For Democrat candidates, this is the rock and the hard place. Damned if you do, damned if you don’t. Anger the early primary states, or anger one of the biggest collections of electoral votes in the country.
Doing well in the early primaries is vital to a presidential campaign. Doing well in Iowa and New Hampshire attracts volunteers, supporters, money. More importantly, doing poorly scares them away.
You’ve got to do well – if not win outright – in at least one of those two states, if not both. And if you do well in only one, you’d better do really well in South Carolina. Most people won’t put their effort into a candidate who has no chance. Not even Ed Garvey.
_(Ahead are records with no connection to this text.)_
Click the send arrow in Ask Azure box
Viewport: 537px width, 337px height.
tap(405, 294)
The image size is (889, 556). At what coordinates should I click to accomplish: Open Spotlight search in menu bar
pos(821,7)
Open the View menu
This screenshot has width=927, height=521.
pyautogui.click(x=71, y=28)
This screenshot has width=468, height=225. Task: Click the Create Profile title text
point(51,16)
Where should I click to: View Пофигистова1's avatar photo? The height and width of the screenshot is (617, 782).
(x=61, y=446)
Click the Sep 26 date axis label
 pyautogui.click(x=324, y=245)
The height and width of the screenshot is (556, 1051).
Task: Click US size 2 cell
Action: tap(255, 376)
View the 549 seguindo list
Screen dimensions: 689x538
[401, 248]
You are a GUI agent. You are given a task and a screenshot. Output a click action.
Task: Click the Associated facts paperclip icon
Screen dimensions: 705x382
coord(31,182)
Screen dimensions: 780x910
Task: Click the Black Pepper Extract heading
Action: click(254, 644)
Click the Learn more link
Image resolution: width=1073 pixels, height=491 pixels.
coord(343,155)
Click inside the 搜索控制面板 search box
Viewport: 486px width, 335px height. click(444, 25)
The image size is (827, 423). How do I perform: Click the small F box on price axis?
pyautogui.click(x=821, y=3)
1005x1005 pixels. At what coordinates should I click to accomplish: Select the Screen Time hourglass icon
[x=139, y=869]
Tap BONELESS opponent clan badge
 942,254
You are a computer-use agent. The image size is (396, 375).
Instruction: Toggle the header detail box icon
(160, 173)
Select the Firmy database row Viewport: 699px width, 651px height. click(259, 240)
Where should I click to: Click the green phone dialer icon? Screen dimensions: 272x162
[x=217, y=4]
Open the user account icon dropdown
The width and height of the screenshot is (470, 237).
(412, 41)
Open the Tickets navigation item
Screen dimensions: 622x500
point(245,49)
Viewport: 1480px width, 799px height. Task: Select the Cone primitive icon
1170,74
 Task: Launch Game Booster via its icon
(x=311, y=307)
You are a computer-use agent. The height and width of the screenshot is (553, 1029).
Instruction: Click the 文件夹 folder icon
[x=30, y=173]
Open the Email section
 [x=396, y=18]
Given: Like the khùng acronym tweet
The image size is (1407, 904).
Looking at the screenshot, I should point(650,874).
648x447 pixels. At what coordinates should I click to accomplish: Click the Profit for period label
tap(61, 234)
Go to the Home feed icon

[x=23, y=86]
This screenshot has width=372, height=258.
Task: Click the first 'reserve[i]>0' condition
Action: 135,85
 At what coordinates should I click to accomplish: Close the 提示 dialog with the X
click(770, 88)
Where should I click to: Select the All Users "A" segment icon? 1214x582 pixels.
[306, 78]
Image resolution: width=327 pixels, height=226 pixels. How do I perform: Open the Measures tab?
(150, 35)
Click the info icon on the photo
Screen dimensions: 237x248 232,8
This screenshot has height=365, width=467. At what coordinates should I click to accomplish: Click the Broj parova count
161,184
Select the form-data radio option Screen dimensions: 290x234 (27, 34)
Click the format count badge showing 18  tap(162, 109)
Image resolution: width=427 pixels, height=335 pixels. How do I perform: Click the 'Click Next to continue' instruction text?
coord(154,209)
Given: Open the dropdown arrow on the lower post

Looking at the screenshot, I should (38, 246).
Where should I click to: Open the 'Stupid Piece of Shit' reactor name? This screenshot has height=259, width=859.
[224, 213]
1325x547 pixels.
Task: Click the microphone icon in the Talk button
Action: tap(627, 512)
So candidates do not want to anger the state and local Democratic Parties in those states. If those states are “pressuring” them not to campaign in Florida, the candidates have to listen – and they apparently have.
On the other hand, Florida is one of the most important states in Presidential election politics. Only three states – California, Texas, and New York – have more electoral votes. And the last two elections have been close: Bush won it by 5 percentage points in 2004, but by only a hundredth of a point in 2000.
So you don’t want to get the old folks riled up, either. It’s not good politics.
All is not completely lost. Sure, the national party says Florida will get no delegates to the Democratic National Convention, but the eventual nominee could – probably should – insist that they be seated.
The nominee will have her cake and eat it, too. She’ll go along with the early states’ demands, do well, win the nomination, then become a hero to the Democrat machine in Florida.
And then hope the non-aligned moderate middle has forgiven her for the earlier snub.
Still, it’s a spot. At a time when any misstep or bad sound bite could tip the scales toward or, more likely, away from any given candidate, an internecine squabble like this is a distraction the candidates neither need nor want.
It’s a few extra landmines dropped into the field of presidential politics.
In 2004, a British reporter called for a worldwide vote on the American presidency, because having the whole world vote as one body has worked out so well every other time its been done.
I’m reminded of that now, except instead of Europeans with neither claim nor right clamoring for a role, it’s actual U.S. citizens and states, with their legal, traditional, historic and moral claims to an equal voice in their government.
Complaining about the early states’ “undue influence” is getting to be boring. A cliché.
Still, that some of us have more oomph than others in such an important decision rankles. It doesn’t sit right. It doesn’t mesh with the “one man, one vote” ideal.
That’s why states are pushing their primaries up. To let their citizens’ votes count for more.
Which is why those early states, if they are pressuring candidates to shun Florida, are being snobbish, selfish, arrogant and wrong.
I don’t know the solution to the primary problem. I don’t know how we get to any of the solutions others have suggested.
I do know that favoring one state over another in this way is on the way out. The only surprise is that it’s taken so long.